ASSIGNMENT -> Transcribe exactly the lines from the one holding "The height and width of the screenshot is (448, 868)." through the closing line of the entries below. Pictures stay out of the copy.

Stored records:
--- START ---
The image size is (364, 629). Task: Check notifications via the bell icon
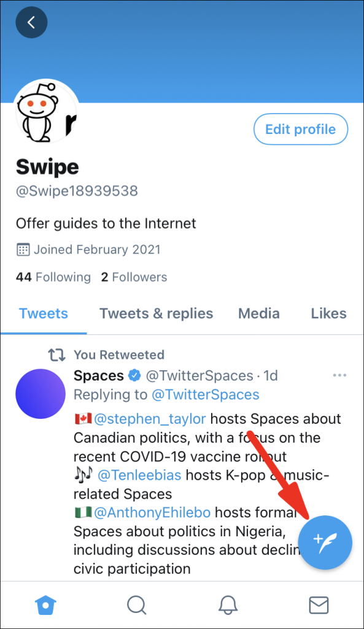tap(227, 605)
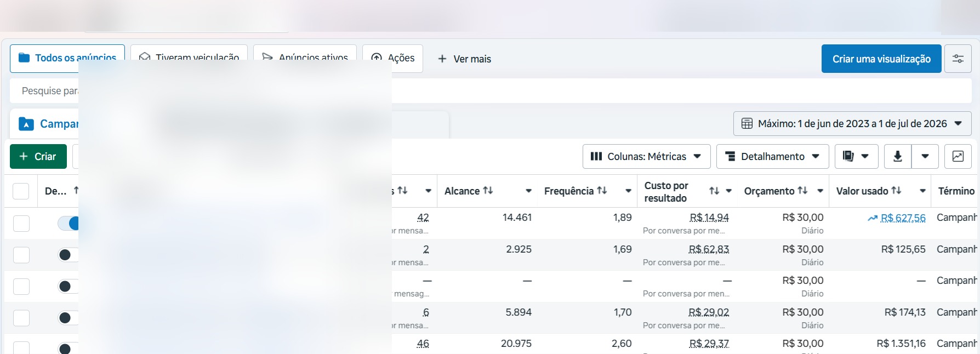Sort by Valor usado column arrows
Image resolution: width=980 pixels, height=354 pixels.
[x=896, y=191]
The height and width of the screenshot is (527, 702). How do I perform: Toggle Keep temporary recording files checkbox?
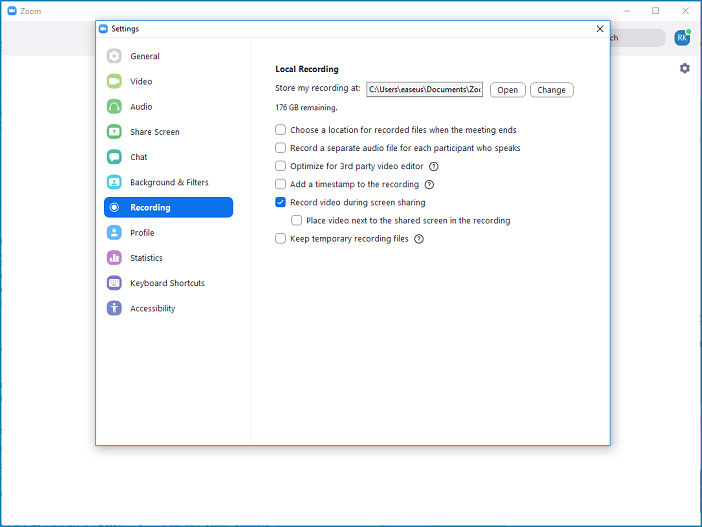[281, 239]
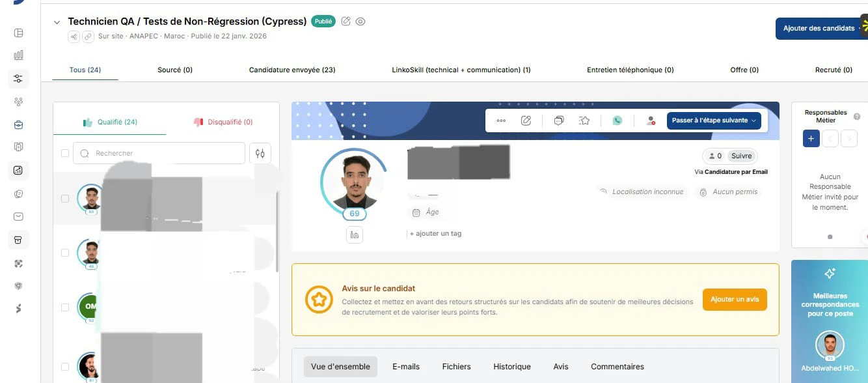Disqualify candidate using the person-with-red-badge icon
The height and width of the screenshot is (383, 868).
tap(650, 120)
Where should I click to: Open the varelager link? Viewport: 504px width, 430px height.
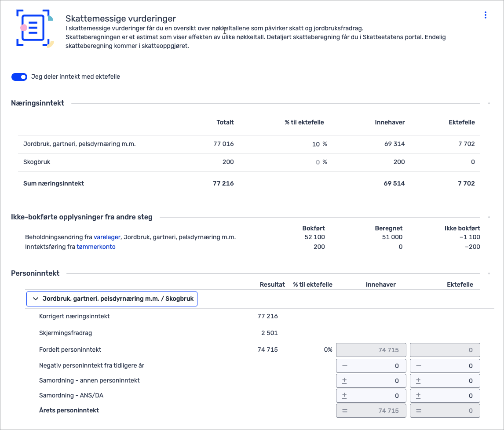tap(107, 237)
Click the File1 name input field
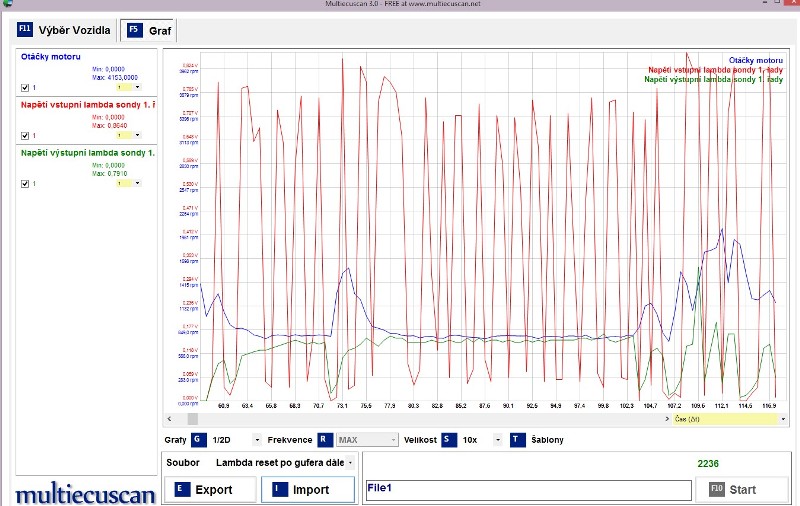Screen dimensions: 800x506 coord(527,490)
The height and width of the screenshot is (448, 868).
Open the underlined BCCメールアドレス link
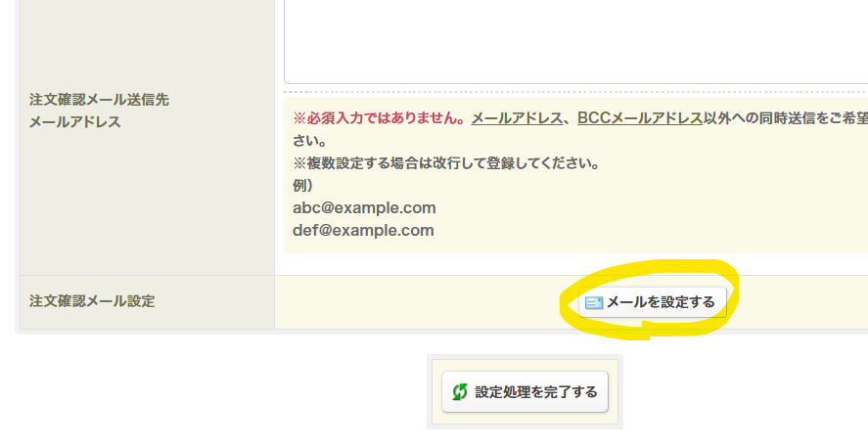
--- END ---
SOLUTION FOR THIS PROBLEM ->
The height and width of the screenshot is (448, 868).
Open the underlined BCCメールアドレス link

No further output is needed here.